During the two world wars, the United Kingdom became an island fortress used for training troops and launching land, sea and air operations around the globe. There are more than 170,000 Commonwealth war graves in the United Kingdom, many being those of servicemen and women killed on active service, or who later succumbed to wounds. Others died in training accidents, or because of sickness or disease. The graves, many of them privately owned and marked by private memorials, will be found in more than 12,000 cemeteries and churchyards.

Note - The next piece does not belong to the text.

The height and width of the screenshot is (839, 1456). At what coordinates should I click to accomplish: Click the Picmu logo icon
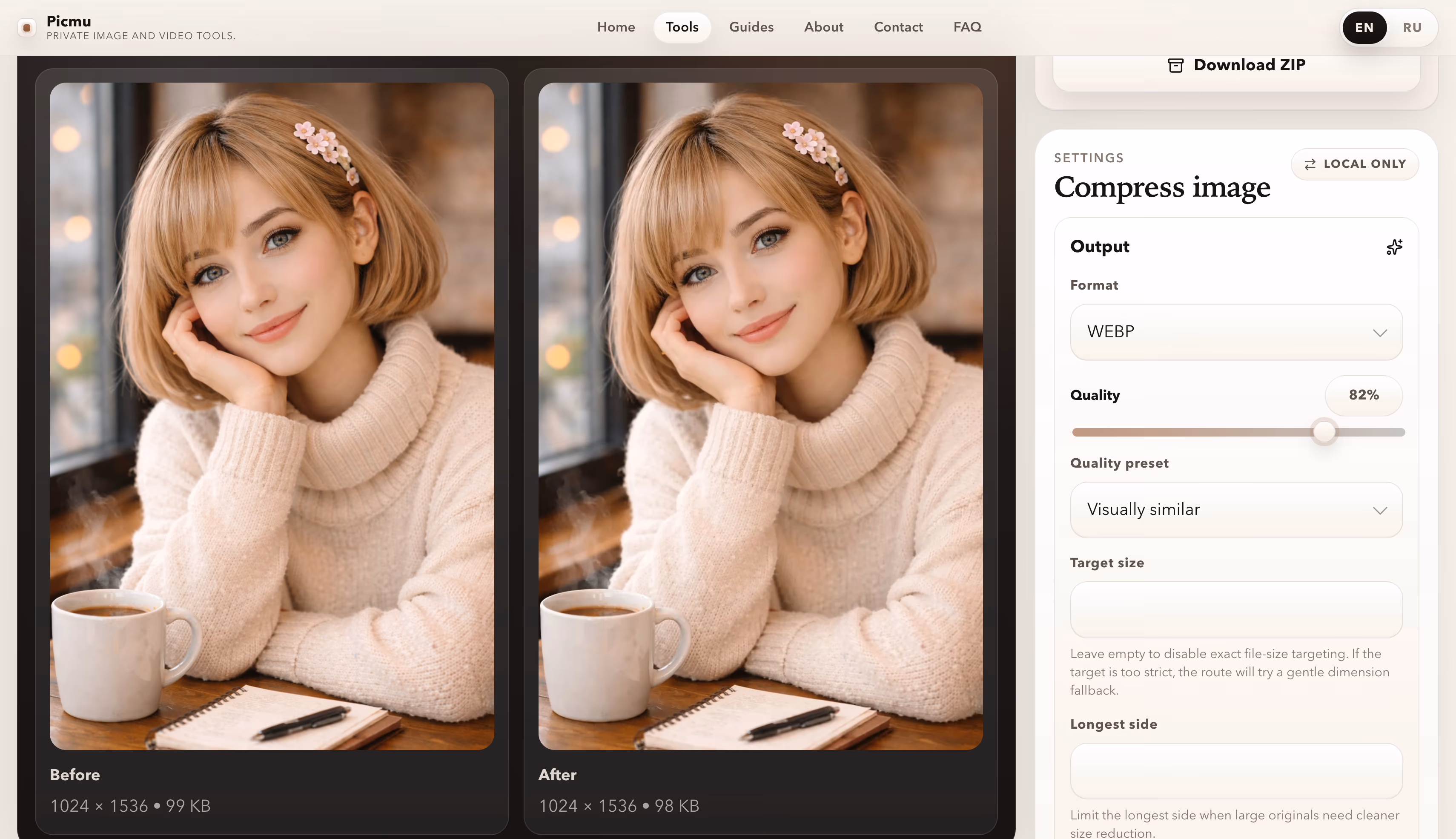26,28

Glasgow was one of the ports of embarkation for the British Expeditionary Force in 1914 and several military hospitals opened in the city during the First World War, including the 3rd and 4th Scottish General (1,200 beds each), and the Merryflats War Hospital (500 beds). Battalions of a number of Scottish regiments had their headquarters at Glasgow during both wars, most notably the Highland Light Infantry. The Clydeside shipyards were targeted by German bombers during the Blitz, and Glasgow suffered a particularly ferocious attack on the night of 13/14 March 1941 when many civilians and servicemen were killed.
Glasgow (Eastwood) Old and New Cemetery contains 47 scattered burials of the First World War and 100 from the Second World War. In addition there is a small garden of remembrance where servicemen from both wars buried in Glasgow's Sighthill and Southern Necropolis Cemeteries are commemorated. The memorial consists of headstones removed from the actual graves, which could no longer be properly maintained when the cemeteries closed in March 1954.
There are now 153 servicemen and women of the First World War and 121 from the Second World War buried or commemorated in this cemetery.